Why Behavioral Health Faces Additional Exposure
The clinical and operational environment in behavioral health creates specific pressures that merit further discussion.
Staffing ratios leave very little margin. In many BH settings, particularly residential and step-down programs, teams are small by design and by reimbursement reality. When a patient escalates on a unit with two staff members covering twelve patients, there is no immediate backup to call. So the critical response must come from within the unit, using whatever tools are available.
The regulatory environment is layered and unforgiving. OSHA's increasing focus on healthcare workplace violence, including the $101,397 fine against a Florida behavioral health organization in 2024, is only one dimension.

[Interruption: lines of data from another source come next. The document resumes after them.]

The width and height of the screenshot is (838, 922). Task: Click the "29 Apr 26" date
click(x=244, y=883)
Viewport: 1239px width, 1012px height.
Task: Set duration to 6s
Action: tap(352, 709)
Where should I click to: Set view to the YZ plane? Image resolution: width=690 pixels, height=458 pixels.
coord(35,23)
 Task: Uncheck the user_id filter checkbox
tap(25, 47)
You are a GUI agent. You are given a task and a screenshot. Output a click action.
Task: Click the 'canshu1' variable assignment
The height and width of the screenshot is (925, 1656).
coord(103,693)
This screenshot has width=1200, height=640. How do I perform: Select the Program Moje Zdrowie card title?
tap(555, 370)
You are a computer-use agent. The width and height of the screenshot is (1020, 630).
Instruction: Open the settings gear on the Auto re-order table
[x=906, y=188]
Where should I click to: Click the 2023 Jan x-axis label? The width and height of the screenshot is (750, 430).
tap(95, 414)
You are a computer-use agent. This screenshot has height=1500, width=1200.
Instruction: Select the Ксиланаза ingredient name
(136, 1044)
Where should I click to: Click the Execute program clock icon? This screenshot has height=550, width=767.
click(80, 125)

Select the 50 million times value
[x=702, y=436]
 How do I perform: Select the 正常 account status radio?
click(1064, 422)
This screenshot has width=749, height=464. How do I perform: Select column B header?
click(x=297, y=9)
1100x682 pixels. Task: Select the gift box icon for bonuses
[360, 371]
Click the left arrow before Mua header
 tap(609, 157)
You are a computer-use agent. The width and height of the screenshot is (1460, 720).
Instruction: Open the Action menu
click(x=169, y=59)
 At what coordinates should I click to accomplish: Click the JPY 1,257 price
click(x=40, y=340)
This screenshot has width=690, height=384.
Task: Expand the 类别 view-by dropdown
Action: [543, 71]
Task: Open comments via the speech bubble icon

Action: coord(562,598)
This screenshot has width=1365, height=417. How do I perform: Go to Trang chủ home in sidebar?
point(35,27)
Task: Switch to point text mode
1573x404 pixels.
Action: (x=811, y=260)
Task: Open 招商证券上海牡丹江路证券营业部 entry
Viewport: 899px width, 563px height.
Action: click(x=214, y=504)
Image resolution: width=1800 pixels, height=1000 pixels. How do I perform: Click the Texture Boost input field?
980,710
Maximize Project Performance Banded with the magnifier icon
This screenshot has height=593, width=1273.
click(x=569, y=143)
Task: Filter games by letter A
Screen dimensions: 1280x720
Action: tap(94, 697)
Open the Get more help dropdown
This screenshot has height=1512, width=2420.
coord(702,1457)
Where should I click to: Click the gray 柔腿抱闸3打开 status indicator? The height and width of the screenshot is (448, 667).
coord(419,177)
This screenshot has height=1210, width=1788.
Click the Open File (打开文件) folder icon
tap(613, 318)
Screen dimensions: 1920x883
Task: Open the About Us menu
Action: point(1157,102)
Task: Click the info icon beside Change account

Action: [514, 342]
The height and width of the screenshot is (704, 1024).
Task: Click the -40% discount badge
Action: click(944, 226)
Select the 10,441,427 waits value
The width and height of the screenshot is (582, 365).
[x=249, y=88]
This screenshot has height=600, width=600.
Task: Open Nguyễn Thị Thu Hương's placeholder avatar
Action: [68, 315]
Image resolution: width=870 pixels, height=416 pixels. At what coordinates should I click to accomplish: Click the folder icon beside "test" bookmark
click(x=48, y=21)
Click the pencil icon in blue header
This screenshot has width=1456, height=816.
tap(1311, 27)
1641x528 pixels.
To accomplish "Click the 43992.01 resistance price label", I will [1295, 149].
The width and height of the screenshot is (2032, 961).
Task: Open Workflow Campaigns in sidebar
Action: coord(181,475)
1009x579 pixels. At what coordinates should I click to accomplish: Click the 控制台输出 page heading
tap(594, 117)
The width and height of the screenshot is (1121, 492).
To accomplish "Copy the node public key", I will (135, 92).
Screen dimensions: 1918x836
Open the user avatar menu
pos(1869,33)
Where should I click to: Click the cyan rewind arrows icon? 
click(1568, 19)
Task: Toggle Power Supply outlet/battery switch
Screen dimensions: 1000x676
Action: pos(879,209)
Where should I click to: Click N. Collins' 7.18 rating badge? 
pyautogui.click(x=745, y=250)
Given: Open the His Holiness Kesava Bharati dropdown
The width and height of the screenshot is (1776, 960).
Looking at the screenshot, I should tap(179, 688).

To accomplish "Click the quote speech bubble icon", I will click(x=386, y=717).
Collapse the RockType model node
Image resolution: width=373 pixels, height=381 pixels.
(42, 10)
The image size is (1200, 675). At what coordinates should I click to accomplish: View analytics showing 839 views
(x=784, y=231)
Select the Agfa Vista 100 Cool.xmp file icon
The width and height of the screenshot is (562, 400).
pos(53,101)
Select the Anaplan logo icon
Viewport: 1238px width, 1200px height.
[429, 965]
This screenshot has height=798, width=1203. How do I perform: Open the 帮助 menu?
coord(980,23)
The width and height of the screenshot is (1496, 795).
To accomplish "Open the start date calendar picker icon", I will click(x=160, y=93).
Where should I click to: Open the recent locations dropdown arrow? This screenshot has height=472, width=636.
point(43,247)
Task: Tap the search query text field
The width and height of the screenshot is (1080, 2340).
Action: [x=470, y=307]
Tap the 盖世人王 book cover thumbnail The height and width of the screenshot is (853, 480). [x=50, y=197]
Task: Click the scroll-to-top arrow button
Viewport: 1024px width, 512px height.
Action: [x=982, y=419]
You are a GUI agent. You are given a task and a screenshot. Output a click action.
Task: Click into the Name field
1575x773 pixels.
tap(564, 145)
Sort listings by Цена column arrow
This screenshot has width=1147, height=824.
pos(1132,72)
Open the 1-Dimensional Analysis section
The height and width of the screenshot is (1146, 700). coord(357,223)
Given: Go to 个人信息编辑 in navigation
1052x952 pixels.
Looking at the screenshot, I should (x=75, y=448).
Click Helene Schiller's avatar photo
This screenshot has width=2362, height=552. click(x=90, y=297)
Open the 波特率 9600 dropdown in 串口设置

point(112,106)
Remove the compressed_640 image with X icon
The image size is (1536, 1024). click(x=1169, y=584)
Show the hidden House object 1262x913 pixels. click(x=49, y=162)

Joint Commission Environment of Care standards and CMS Conditions of Participation create overlapping oversight requirements that make a documented failure to protect staff from foreseeable harm a multi-front exposure.
The workforce crisis in behavioral health predates and has outlasted the pandemic. Qualified psychiatric nurses, mental health technicians, and counselors are in short supply in most markets, and that scarcity is worsening. The $61,110 average replacement cited for staff RNs from the 2025 NSI report is a floor, not a ceiling, for specialized BH roles where the recruiting timeline is longer and the pool of candidates is narrower.
The Gap Between What Staff Know and What Leaders See
One theme we hear consistently from clinical staff in behavioral health settings is that they are often more aware of the safety gap than leadership recognizes, and they lack confidence that leadership understands the daily reality in which they operate. Truthfully, that perception that leadership simply doesn’t understand matters as much as the gap itself.
One behavioral health organization working with VersaBadge shared a story that illustrates this plainly. After investing in VersaBadge’s staff safety system, they began to attract experienced psychiatric nurses from other regional facilities — nurses who took a pay cut to join a team that so clearly valued them. When asked why, their answer was consistent: they hadn't felt supported where they were, their previous employer’s leadership wasn't paying attention, and they had given up waiting for that to change. They were drawn to the very visible safety commitment made by their new employer, and that was enough to outweigh their financial loss.
That kind of leadership is a recruiting and retention asset that doesn't appear on any balance sheet, but its absence shows up clearly enough in turnover costs, overtime, and agency spend. In behavioral health, where experienced staff carry clinical relationships and institutional knowledge that newer team members depend on for success, losing experienced team members is particularly costly and especially hard to reverse.
The Same Conclusion Holds
The original piece ended with a straightforward observation: staff who feel safe stay where they are, and when staff stay in place, it removes one of the largest controllable cost drivers for any healthcare organization.
As leaders, our first responsibility is to keep our patients and team members safe. So that same logic applies directly in behavioral health. If anything, the compounding effect of the elevated underlying risk is even greater because the workforce is harder to replace, the regulatory exposure spans multiple oversight bodies, and the therapeutic mission depends on a team that is stable, present, and psychologically grounded enough to do deeply demanding clinical work.
The financial case for investing in staff safety is not unique to rural hospitals or behavioral health settings. But leaders in both environments who are connecting their safety culture to their income statement are the ones building organizations that will remain viable — and keep good people at the bedside — through the difficult times ahead.